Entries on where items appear

********

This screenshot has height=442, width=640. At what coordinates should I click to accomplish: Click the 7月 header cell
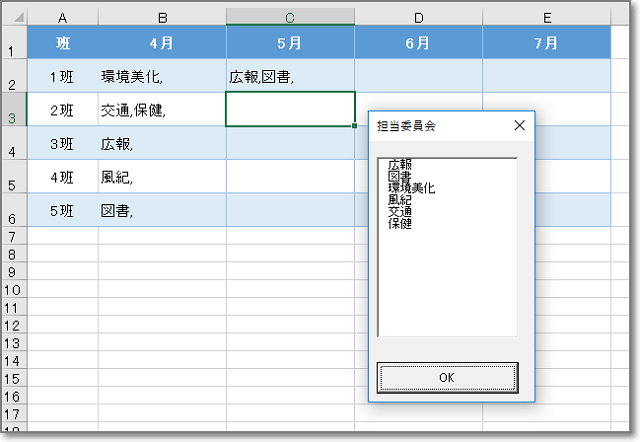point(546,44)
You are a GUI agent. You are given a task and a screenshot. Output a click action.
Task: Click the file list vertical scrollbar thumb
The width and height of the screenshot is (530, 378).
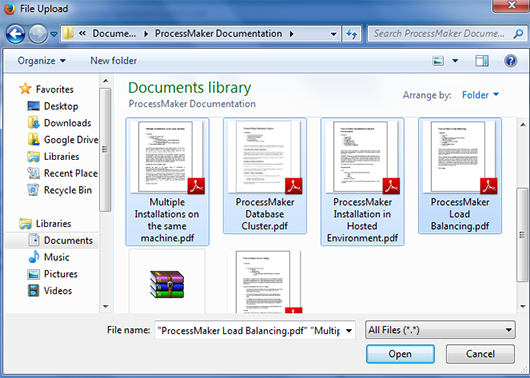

********

PROMPT:
Copy all the lines above word for word, leaving the pictures out.

EXERCISE SOLUTION:
This screenshot has height=442, width=640. At what coordinates should I click to accomplish: Click the 7月 header cell
point(546,44)
You are a GUI agent. You are given a task and a screenshot. Output a click action.
Task: Click the file list vertical scrollbar thumb
The width and height of the screenshot is (530, 378).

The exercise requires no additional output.